Auf dieser polarisationsoptischen Aufnahme des Marsmeteoriten »Zagami« leuchten kristalline Minerale als farbige Bestandteile im homogen grauen Glas.

Gläsernes Universum

Was wir von Glas über unser Sonnensystem lernen können.
Auf dieser polarisationsoptischen Aufnahme des Marsmeteoriten »Zagami« leuchten kristalline Minerale als farbige Bestandteile im homogen grauen Glas.
Foto: Jens Meyer (Universität Jena)

Materie, die auf der Erde vorkommt, gibt es auch im Weltall, denn von dort stammt sie schließlich. Zumeist ist sie kristallin, doch sehr unterschiedliche Prozesse konnten aus den gleichen chemischen Bestandteilen Glas bilden. Jenaer Wissenschaftlerinnen und Wissenschaftler analysieren dieses Glas aus dem All und simulieren seine Entstehung. Dadurch öffnet sich für sie ein Fenster in weit entfernte Regionen des Weltalls, zeitlich bis zurück in die Kinderstube unseres Sonnensystems – und manchmal sogar darüber hinaus.

Text: Sebastian Hollstein


Wenn Meteoriten auf der Erde landen, dann schickt das All Post aus einer längst vergangenen Zeit. Denn viele dieser extraterrestrischen Gesteinsstücke sind uralt und stammen von Himmelskörpern, den Asteroiden, die vor etwas mehr als 4,5 Milliarden Jahren entstanden sind und sich seitdem kaum verändert haben. Diese primitiven Meteorite nennt man auch Chondrite. Ihr Name leitet sich von den Chondren ab – winzige, nur wenige Millimeter große Silikatkügelchen, die einen Großteil dieser außerirdischen Gesteine ausmachen.

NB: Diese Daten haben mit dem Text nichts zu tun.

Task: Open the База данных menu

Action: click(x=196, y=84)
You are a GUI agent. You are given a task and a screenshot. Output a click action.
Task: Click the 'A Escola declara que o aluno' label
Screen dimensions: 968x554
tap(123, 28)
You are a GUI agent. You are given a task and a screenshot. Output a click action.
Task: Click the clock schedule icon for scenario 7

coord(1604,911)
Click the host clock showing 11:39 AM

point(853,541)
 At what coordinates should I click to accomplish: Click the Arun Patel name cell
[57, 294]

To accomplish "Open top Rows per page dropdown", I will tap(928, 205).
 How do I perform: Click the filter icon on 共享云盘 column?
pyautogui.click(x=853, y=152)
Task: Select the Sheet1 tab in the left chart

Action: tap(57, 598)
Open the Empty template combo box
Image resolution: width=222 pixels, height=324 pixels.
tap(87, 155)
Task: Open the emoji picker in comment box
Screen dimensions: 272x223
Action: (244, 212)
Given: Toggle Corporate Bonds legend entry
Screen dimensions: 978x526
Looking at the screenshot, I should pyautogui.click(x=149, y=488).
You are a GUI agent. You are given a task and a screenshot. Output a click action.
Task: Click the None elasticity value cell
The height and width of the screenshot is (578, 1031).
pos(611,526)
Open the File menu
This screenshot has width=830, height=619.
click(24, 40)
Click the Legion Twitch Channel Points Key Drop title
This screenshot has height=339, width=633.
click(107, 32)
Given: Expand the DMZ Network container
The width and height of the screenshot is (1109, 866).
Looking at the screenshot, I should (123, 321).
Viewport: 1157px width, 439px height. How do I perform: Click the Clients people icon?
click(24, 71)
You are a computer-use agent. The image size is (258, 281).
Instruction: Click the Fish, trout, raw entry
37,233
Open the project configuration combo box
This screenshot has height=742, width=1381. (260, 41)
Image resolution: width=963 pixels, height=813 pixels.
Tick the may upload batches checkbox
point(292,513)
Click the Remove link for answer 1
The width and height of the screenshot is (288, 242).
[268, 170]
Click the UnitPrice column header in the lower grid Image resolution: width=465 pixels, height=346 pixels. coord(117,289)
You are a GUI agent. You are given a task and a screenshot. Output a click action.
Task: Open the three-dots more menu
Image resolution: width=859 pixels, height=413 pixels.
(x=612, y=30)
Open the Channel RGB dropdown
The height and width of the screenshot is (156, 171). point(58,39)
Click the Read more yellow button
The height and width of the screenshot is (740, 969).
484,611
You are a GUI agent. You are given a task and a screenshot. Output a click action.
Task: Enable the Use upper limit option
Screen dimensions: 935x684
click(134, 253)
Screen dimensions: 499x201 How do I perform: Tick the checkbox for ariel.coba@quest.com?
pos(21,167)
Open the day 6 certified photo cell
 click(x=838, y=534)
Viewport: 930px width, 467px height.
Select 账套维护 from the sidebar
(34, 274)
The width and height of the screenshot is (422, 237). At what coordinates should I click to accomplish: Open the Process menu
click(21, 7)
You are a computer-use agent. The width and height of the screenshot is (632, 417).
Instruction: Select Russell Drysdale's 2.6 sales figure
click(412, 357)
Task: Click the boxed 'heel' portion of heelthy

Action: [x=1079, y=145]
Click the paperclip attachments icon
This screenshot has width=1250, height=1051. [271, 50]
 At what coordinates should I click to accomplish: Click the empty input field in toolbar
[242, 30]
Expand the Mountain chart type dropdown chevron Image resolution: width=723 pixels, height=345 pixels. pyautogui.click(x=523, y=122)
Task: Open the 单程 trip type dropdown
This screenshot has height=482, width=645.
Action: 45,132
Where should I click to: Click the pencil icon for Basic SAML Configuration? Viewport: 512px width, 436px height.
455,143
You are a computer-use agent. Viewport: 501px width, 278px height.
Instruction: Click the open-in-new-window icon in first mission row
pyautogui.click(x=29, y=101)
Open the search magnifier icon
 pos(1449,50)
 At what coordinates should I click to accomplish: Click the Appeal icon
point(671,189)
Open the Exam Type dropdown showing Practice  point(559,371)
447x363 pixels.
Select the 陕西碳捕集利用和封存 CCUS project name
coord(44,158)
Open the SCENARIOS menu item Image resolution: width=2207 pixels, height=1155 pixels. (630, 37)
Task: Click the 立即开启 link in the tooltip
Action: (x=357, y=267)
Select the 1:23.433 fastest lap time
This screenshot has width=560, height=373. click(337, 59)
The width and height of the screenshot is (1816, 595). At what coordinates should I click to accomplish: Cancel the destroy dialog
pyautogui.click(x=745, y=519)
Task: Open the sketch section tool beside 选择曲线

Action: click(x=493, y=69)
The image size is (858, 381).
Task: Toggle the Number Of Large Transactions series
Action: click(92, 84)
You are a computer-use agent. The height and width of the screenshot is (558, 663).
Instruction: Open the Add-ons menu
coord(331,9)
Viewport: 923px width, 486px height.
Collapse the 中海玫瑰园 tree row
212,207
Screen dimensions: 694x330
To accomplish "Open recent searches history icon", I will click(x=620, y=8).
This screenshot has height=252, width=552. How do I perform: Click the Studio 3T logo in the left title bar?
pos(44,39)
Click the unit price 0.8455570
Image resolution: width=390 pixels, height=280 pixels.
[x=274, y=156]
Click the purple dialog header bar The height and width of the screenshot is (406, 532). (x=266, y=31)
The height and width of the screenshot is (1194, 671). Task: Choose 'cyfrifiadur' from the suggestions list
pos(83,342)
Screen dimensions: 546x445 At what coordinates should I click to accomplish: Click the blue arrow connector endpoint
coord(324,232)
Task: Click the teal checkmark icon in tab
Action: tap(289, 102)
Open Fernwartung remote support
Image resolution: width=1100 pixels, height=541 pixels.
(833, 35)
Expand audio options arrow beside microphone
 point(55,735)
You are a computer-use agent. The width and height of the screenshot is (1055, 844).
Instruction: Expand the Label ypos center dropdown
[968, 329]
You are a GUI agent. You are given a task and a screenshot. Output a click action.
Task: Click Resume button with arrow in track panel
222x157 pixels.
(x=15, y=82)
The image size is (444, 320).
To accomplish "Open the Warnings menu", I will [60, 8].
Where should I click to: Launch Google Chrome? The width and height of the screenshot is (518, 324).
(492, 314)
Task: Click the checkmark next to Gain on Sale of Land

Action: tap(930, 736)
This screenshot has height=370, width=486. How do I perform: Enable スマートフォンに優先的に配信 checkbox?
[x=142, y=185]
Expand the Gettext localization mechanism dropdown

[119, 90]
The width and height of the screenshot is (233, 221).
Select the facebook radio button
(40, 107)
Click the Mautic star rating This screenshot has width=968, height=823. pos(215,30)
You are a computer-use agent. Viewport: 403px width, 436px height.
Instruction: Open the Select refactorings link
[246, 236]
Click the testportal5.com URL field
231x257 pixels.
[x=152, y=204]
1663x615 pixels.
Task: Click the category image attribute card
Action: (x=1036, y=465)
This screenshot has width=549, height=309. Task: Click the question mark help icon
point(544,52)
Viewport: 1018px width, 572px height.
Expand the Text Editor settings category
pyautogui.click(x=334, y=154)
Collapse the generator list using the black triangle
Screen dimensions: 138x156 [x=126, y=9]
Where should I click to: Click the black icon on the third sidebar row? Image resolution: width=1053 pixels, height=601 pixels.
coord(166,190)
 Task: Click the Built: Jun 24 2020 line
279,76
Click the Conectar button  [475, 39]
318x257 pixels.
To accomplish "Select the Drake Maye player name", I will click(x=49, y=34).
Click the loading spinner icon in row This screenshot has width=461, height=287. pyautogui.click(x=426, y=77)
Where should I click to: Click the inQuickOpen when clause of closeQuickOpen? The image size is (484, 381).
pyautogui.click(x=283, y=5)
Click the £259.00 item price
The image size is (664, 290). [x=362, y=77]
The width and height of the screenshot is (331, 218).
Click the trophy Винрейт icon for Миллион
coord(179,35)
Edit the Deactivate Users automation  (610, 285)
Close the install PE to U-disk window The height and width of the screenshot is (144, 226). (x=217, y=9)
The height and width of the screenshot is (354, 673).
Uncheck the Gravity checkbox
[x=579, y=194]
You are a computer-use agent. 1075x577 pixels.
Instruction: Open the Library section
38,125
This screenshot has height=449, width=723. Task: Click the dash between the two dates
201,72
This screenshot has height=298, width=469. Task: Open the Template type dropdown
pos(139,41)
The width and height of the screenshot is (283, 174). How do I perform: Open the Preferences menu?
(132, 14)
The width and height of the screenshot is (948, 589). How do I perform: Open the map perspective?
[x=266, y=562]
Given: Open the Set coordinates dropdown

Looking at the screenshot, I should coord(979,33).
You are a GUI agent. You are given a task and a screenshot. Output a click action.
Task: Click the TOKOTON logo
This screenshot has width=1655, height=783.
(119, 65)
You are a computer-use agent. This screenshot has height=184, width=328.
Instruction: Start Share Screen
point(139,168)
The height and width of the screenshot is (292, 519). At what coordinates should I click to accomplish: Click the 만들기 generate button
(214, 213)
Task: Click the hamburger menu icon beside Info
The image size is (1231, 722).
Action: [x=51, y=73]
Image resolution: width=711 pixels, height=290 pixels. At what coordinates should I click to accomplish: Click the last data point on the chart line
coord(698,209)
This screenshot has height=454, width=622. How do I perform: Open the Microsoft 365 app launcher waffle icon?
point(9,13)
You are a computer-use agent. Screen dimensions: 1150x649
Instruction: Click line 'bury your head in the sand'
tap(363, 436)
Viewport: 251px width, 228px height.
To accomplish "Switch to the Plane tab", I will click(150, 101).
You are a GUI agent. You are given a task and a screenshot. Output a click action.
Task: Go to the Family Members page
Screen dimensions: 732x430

Sie enthalten häufig Glas.

Im Sonnennebel, der Gas-Staub-Wolke, aus der unser Sonnensystem hervorgegangen ist, gab es Prozesse, die räumlich und zeitlich begrenzt zu Temperatursteigerungen führten. Was genau diese Erhitzungen verursacht hat, wissen wir bis heute nicht. In dieser Umgebung bildete die silikatische Materie Schmelztropfen, die dann wieder abkühlten und sich verfestigten. »Erfolgte die Abkühlung sehr schnell, so entstand Glas«, erklärt Prof. Dr. Falko Langenhorst. »Wie schnell das passierte, können wir noch heute mit thermischen Analyseverfahren bestimmen.«

Noch älteres Glas lässt sich möglicherweise in Kometen finden. Sie enthalten Staubteilchen, von denen einige aus dem interstellaren Medium – dem Raum zwischen den Sternen einer Galaxie – stammen. Die winzigen Partikel wurden beim Sterben von uralten Sternen ins All entlassen und sind somit älter als unser Sonnensystem. Während der Entstehung unseres Sonnensystems wurden diese Teilchen in Planeten, Aste­roiden und Kometen eingebaut.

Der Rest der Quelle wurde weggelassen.